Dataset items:
** START **

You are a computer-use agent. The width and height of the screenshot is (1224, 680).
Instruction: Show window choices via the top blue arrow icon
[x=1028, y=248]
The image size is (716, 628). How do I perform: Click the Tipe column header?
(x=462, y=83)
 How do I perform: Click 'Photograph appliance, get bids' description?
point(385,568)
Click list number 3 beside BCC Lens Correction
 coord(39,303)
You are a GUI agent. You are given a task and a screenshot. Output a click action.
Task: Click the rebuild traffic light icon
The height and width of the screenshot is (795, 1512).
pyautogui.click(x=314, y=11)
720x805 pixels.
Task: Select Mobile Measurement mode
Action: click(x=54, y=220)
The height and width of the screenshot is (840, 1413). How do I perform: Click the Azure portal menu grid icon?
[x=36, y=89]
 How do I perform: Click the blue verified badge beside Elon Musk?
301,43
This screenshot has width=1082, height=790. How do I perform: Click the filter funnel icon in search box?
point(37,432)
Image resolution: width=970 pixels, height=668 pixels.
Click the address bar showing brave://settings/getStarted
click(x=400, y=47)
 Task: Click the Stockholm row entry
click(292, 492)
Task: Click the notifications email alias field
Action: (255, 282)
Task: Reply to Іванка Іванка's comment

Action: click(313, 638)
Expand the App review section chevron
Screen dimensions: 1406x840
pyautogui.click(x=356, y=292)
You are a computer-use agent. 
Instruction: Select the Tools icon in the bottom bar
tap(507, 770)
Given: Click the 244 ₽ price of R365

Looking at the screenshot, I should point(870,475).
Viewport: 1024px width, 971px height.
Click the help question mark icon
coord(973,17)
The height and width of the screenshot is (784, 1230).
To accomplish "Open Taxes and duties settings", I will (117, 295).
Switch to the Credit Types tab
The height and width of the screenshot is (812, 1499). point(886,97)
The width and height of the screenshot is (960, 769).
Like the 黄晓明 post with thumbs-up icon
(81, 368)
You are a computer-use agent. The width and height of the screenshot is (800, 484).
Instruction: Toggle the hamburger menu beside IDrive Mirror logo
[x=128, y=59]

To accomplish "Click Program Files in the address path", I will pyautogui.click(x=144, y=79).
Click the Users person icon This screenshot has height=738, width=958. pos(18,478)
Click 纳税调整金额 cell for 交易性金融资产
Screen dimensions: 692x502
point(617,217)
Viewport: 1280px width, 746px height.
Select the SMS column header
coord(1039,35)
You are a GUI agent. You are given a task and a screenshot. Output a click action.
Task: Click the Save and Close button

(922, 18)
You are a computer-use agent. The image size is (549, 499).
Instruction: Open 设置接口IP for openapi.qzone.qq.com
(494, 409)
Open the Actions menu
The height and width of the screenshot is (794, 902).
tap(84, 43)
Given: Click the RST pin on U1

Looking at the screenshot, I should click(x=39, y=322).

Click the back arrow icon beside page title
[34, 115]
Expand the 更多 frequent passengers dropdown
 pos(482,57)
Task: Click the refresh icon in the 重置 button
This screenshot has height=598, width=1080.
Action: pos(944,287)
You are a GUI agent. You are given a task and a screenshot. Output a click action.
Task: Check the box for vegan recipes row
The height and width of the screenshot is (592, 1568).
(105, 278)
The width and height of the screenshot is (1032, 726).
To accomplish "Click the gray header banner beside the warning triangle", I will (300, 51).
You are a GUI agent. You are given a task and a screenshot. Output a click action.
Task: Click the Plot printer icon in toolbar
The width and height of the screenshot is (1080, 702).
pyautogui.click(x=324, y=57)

** END **

● Job
Output every line above as a JSON list of strings, one string per line, leaving out blank lines.

● Solution to this problem
[
  "You are a computer-use agent. The width and height of the screenshot is (1224, 680).",
  "Instruction: Show window choices via the top blue arrow icon",
  "[x=1028, y=248]",
  "The image size is (716, 628). How do I perform: Click the Tipe column header?",
  "(x=462, y=83)",
  " How do I perform: Click 'Photograph appliance, get bids' description?",
  "point(385,568)",
  "Click list number 3 beside BCC Lens Correction",
  " coord(39,303)",
  "You are a GUI agent. You are given a task and a screenshot. Output a click action.",
  "Task: Click the rebuild traffic light icon",
  "The height and width of the screenshot is (795, 1512).",
  "pyautogui.click(x=314, y=11)",
  "720x805 pixels.",
  "Task: Select Mobile Measurement mode",
  "Action: click(x=54, y=220)",
  "The height and width of the screenshot is (840, 1413). How do I perform: Click the Azure portal menu grid icon?",
  "[x=36, y=89]",
  " How do I perform: Click the blue verified badge beside Elon Musk?",
  "301,43",
  "This screenshot has width=1082, height=790. How do I perform: Click the filter funnel icon in search box?",
  "point(37,432)",
  "Image resolution: width=970 pixels, height=668 pixels.",
  "Click the address bar showing brave://settings/getStarted",
  "click(x=400, y=47)",
  " Task: Click the Stockholm row entry",
  "click(292, 492)",
  "Task: Click the notifications email alias field",
  "Action: (255, 282)",
  "Task: Reply to Іванка Іванка's comment",
  "Action: click(313, 638)",
  "Expand the App review section chevron",
  "Screen dimensions: 1406x840",
  "pyautogui.click(x=356, y=292)",
  "You are a computer-use agent. ",
  "Instruction: Select the Tools icon in the bottom bar",
  "tap(507, 770)",
  "Given: Click the 244 ₽ price of R365",
  "Looking at the screenshot, I should point(870,475).",
  "Viewport: 1024px width, 971px height.",
  "Click the help question mark icon",
  "coord(973,17)",
  "The height and width of the screenshot is (784, 1230).",
  "To accomplish \"Open Taxes and duties settings\", I will (117, 295).",
  "Switch to the Credit Types tab",
  "The height and width of the screenshot is (812, 1499). point(886,97)",
  "The width and height of the screenshot is (960, 769).",
  "Like the 黄晓明 post with thumbs-up icon",
  "(81, 368)",
  "You are a computer-use agent. The width and height of the screenshot is (800, 484).",
  "Instruction: Toggle the hamburger menu beside IDrive Mirror logo",
  "[x=128, y=59]",
  "To accomplish \"Click Program Files in the address path\", I will pyautogui.click(x=144, y=79).",
  "Click the Users person icon This screenshot has height=738, width=958. pos(18,478)",
  "Click 纳税调整金额 cell for 交易性金融资产",
  "Screen dimensions: 692x502",
  "point(617,217)",
  "Viewport: 1280px width, 746px height.",
  "Select the SMS column header",
  "coord(1039,35)",
  "You are a GUI agent. You are given a task and a screenshot. Output a click action.",
  "Task: Click the Save and Close button",
  "(922, 18)",
  "You are a computer-use agent. The image size is (549, 499).",
  "Instruction: Open 设置接口IP for openapi.qzone.qq.com",
  "(494, 409)",
  "Open the Actions menu",
  "The height and width of the screenshot is (794, 902).",
  "tap(84, 43)",
  "Given: Click the RST pin on U1",
  "Looking at the screenshot, I should click(x=39, y=322).",
  "Click the back arrow icon beside page title",
  "[34, 115]",
  "Expand the 更多 frequent passengers dropdown",
  " pos(482,57)",
  "Task: Click the refresh icon in the 重置 button",
  "This screenshot has height=598, width=1080.",
  "Action: pos(944,287)",
  "You are a GUI agent. You are given a task and a screenshot. Output a click action.",
  "Task: Check the box for vegan recipes row",
  "The height and width of the screenshot is (592, 1568).",
  "(105, 278)",
  "The width and height of the screenshot is (1032, 726).",
  "To accomplish \"Click the gray header banner beside the warning triangle\", I will (300, 51).",
  "You are a GUI agent. You are given a task and a screenshot. Output a click action.",
  "Task: Click the Plot printer icon in toolbar",
  "The width and height of the screenshot is (1080, 702).",
  "pyautogui.click(x=324, y=57)"
]